* Start PAGE *

8 years ago (argh) when I first started, we had a really core range of set designs that flew out time after time, and I was mega happy to spend the day making these up in new colour ways. It probably wasn’t for a couple of years that I got brave enough to try my hand at designing anything, but once I did I loved it so much. While I’ve been working for myself and focusing on the habdash side of things the last few years, this joy has kind of taken a back burner (DRAMATIC TWIST) until yesterday.So I thought I’d take you through my design process for an extra special treat, mainly because I want to bang on about tassels and I couldn’t think of another way to get them in. Smart.

So clearly, you have to start somewhere. All I pretty much had in my head regarding S/S 16 trends until recently was the Pantone colour selection, which makes us very happy.


This is always an interesting one, because I look at this and go ‘Oh yeah, I bloody love Rose Quartz. I’m so clever and on trend and I don’t even know. I should be putting together these colour reports!’ when actually it’s highly possible that I just….like pink. But, you take from it what you will. They’re lovely colours and they will probably influence the shit you buy this season/next season, and that’s alright with me.

* End PAGE *
* Start ROWS *

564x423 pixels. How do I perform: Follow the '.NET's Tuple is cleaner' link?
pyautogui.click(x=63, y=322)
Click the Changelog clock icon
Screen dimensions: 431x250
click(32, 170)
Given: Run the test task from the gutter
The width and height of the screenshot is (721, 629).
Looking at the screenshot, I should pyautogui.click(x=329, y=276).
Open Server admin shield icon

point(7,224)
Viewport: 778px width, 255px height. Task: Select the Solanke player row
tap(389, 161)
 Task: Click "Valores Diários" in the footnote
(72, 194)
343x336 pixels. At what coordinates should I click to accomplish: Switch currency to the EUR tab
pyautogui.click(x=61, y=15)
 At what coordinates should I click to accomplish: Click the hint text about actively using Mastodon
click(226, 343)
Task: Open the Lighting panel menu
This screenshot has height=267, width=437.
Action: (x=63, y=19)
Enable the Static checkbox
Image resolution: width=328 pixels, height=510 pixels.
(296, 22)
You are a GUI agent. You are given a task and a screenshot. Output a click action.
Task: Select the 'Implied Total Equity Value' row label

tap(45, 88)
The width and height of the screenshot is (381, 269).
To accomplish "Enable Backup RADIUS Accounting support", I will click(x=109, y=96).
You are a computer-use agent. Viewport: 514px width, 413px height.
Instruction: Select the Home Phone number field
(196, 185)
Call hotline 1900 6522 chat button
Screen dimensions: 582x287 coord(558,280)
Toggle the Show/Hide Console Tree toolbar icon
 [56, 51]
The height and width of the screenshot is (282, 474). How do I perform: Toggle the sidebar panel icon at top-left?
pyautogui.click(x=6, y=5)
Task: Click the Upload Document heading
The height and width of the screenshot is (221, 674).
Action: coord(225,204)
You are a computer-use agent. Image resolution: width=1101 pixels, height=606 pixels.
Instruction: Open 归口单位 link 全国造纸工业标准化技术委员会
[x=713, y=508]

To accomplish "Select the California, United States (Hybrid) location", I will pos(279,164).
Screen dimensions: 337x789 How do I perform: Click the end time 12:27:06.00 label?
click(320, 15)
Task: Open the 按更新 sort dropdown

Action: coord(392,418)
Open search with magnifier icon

* End ROWS *

:: WORK TO DO ::
1 – Answer these questions about the design blog post:
(a) How many years ago did the writer first start?
(b) What did the writer have in mind about S/S 16 trends until recently?
(c) Which color does the writer say "I bloody love"?
2 – Output the part of the post from "So clearly, you" up to and including "us very happy.", word for word.
Rely only on the post for your answers.

:: SOLVED PROBLEMS ::
1 –
(a) 8 years ago
(b) The Pantone color selection
(c) Rose Quartz

2 –
So clearly, you have to start somewhere. All I pretty much had in my head regarding S/S 16 trends until recently was the Pantone colour selection, which makes us very happy.